Under these definitions:

> >             z0=(point l of p)/100;
> >             z1=(postcontrol l of p)/100;
> >             z2=(precontrol (l+1) of p)/100;
> >             z3=(point (l+1) of p)/100;

the path leaves z0 at time l heading toward z1 (that is, in the direction
(z1-z0)), and arrives at z3 at time l+1 heading from z2 (that is, in the
direction (z3-z2)).  I'm interested in whether it has made a tight turn
between those two times; so I'm interested in the angle between (z1-z0)
and (z3-z2).  Call the angle between them theta.  The value of the dot
   (z1-z0) dotprod (z3-z2)
is equal to the length of (z1-z0) times the length of (z3-z2) times the
cosine of theta.  The cosine of theta ranges from +1 (vectors pointing in
the same direction - not a tight curve) to 0 (vectors perpendicular -
that's a fairly tight curve) to -1 (vectors pointing in opposite
directions - a very tight curve and definitely a problem situation).

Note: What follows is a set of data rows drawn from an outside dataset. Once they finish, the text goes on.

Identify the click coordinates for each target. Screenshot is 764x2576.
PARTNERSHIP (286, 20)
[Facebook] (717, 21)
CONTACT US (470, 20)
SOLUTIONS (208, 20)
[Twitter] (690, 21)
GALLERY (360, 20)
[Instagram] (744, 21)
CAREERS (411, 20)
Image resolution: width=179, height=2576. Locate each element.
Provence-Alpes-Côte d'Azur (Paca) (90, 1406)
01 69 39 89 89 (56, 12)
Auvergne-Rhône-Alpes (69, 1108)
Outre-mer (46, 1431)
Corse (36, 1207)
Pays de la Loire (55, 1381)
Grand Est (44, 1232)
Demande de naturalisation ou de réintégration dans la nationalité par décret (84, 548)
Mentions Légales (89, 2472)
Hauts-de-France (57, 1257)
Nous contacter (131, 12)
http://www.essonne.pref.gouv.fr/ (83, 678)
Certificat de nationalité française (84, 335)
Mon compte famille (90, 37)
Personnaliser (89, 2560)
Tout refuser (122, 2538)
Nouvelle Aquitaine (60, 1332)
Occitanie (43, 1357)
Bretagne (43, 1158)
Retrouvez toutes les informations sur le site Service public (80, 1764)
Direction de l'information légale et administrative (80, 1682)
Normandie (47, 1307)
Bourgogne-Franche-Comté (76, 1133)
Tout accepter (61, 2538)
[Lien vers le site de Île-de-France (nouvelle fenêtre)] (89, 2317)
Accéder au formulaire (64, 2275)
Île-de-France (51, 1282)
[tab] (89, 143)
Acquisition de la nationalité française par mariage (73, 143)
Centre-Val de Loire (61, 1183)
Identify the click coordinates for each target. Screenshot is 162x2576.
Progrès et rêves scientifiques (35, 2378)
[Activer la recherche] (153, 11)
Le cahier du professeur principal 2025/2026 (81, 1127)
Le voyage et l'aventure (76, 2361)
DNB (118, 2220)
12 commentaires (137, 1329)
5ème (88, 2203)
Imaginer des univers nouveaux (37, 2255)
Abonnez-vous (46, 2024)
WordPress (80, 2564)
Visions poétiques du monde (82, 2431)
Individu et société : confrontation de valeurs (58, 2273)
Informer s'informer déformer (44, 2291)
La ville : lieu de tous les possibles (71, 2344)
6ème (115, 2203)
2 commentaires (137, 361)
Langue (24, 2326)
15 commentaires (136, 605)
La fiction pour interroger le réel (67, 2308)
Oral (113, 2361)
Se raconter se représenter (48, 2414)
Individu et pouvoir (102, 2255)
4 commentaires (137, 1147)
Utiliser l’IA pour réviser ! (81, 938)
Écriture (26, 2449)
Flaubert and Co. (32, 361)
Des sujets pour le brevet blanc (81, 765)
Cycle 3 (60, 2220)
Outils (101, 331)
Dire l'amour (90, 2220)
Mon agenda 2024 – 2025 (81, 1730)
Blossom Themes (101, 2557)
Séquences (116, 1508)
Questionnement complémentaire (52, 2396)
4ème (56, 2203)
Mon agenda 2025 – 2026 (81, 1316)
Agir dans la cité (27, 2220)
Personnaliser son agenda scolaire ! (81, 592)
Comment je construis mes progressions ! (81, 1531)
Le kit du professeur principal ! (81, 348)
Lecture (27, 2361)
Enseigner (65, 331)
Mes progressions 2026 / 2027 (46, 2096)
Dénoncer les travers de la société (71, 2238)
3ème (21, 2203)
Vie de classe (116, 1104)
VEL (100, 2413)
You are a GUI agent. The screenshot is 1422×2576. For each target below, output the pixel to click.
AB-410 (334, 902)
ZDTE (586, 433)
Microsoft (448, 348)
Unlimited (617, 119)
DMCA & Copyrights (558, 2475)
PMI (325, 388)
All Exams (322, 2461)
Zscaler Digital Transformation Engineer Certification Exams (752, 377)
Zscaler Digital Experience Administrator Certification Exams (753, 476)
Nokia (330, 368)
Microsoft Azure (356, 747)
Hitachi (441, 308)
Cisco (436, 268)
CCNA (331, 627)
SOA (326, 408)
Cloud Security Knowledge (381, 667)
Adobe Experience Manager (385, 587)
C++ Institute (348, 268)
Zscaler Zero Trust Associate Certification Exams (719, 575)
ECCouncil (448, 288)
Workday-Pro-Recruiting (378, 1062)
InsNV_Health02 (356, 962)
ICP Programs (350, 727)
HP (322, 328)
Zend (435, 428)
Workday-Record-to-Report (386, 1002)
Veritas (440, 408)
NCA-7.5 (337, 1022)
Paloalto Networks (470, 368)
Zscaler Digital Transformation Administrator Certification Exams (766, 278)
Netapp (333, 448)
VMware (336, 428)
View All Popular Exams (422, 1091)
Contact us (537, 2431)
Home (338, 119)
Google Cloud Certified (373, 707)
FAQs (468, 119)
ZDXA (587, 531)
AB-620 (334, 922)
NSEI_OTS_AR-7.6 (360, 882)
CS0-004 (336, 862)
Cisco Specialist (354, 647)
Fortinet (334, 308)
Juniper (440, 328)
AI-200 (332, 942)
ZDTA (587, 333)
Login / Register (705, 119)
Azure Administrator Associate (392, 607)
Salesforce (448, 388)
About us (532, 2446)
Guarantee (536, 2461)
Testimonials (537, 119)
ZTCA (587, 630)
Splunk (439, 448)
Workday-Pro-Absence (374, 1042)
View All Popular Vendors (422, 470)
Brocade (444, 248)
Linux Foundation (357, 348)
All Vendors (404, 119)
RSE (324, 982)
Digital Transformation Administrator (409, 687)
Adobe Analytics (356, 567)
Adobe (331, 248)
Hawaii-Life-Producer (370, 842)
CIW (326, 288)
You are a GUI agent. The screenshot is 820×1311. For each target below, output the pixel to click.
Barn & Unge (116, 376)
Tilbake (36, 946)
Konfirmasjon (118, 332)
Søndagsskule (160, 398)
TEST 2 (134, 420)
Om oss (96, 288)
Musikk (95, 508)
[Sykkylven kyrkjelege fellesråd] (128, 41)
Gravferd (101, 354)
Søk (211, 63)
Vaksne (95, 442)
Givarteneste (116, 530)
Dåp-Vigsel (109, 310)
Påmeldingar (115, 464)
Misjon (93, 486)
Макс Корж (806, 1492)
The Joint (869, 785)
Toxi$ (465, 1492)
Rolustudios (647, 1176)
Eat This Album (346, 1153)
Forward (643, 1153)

But I can't just look at the magnitude of that dot product because it
scales with the vector lengths.  Scale the coordinates up by a factor of 2
and the dot product will increase by a factor of 4.  So I want to divide
by another factor that will scale the same way, but will not depend on
angles.  The dot product of a vector with itself, equal to the length of
the vector squared, behaves that way.  So I divide by
   (z2-z1) dotprod (z2-z1)
to cancel out the length scaling.  What I'm left with is a number that is
something like (but not exactly the same thing as) the cosine of the angle
between the starting and ending directions of the path segment.  It will
be greater for segments that don't curve tightly, and lesser (sometimes
even negative) for segments that curve tightly.  When a segment is cut in
half, this number will tend to be greater for the halves than for the
whole, because absent inflection points, each half turns through about
half as many degrees as the whole.  (Smaller angle, greater cosine.)  So I
can compare my ratio against a threshold (in this case 0.5) to determine
whether I want to split:

> >        if ((z1-z0) dotprod (z3-z2))/((z2-z1) dotprod (z2-z1))<0.5:

I don't have a strong justification for using (z2-z1) in particular in the
denominator.  I tried several possibilities and that one seemed to work
best.  (And this formula itself is, as I mentioned, just the most
successful of many I tried.)  The threshold value 0.5 to compare against
similarly came from trial and error; I suspect that the most effective
value is related to the typical ratio between pen size and stroke length,
since that ought to be relevant and doesn't seem to come into the formula
in any other way.  Using (z2-z1) seems like it could cause trouble
(division by zero or numeric overflow) if z1 and z2 are equal or nearly
equal to each other, which is certainly a permitted case for paths; but I
haven't observed that to occur in practice and will deal with it if and
when it becomes a problem.

Matthew Skala
mskala at ansuz.sooke.bc.ca                 People before principles.